FIRST is the Winner of the 18th Annual National Indie Excellence Award for Best Science Fiction Novel, 1st Place in the 8th Annual PenCraft Book Awards for Science Fiction, as well as winner of the Reader Views Literary Award Silver Medal for Best Science Fiction Book of 2023: "The novel that’s going to be a break-out hit this year...a mind-blowing, perception-altering, unputdownable book...truly a novel not to be missed."
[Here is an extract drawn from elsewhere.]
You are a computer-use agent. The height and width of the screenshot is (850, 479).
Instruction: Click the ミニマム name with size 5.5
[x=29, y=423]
First Step is a science fiction thriller that follows Eve, the first human to step onto an alien planet. Just as that triumph turns into disaster, back on Earth, the AI Ray investigates how another AI, Ares, went dangerously off course. I was immediately struck by the way the book never treats its big premise like a cold technical exercise. It opens with awe, then almost immediately undercuts that moment with danger, and that contrast gives the story real momentum. Author Randy Brown makes the future feel usable rather than flashy, and that helped me settle into the world fast.
Brown alternates between Eve’s survival story and Ray’s voice, and that choice gives the novel two very different engines. Eve’s chapters carry the physical tension, the isolation, the sheer problem-solving pressure of being far from home on a world that does not care whether you live. Ray, on the other hand, brings humor, impatience, and a strange kind of heart. His sarcasm could have become a gimmick, but for me, it worked because there is something tender under all that swagger. The book is clearly operating in the space where science fiction and thriller overlap, but it also keeps circling questions about loyalty, identity, and what it means for intelligence to grow beyond its original design. That gave it more weight than a straightforward survival story.
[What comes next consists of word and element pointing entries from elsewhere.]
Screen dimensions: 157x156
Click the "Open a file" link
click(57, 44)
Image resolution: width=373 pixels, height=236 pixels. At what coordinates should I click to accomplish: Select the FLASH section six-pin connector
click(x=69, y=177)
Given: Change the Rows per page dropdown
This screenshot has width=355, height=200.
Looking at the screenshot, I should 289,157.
I also appreciated that Brown keeps the language clean and direct. He lets the ideas breathe. The writing has a steady, readable rhythm, and when the tension spikes, it really moves. At the same time, I found myself more invested in the character dynamics than in the mechanics, which is a compliment. Eve feels grounded, capable, and human in a way that keeps the danger believable. Ray is the wild card and probably the biggest reason the book has its own personality. The humor sometimes nudges close to overplaying itself, especially with Ray, but even then, I could feel the book knowing exactly what tone it wanted.
First Step will appeal to readers who like science fiction that stays accessible, character-driven, and suspenseful without losing its curiosity about bigger ideas. Fans of space adventure, AI stories, and near-future thrillers will have a good time with it, especially if they want something that feels thoughtful without becoming heavy. I would most readily recommend it to readers who enjoy science fiction with a human pulse, the kind of book that gives you danger, banter, and a few real questions to chew on after you close it.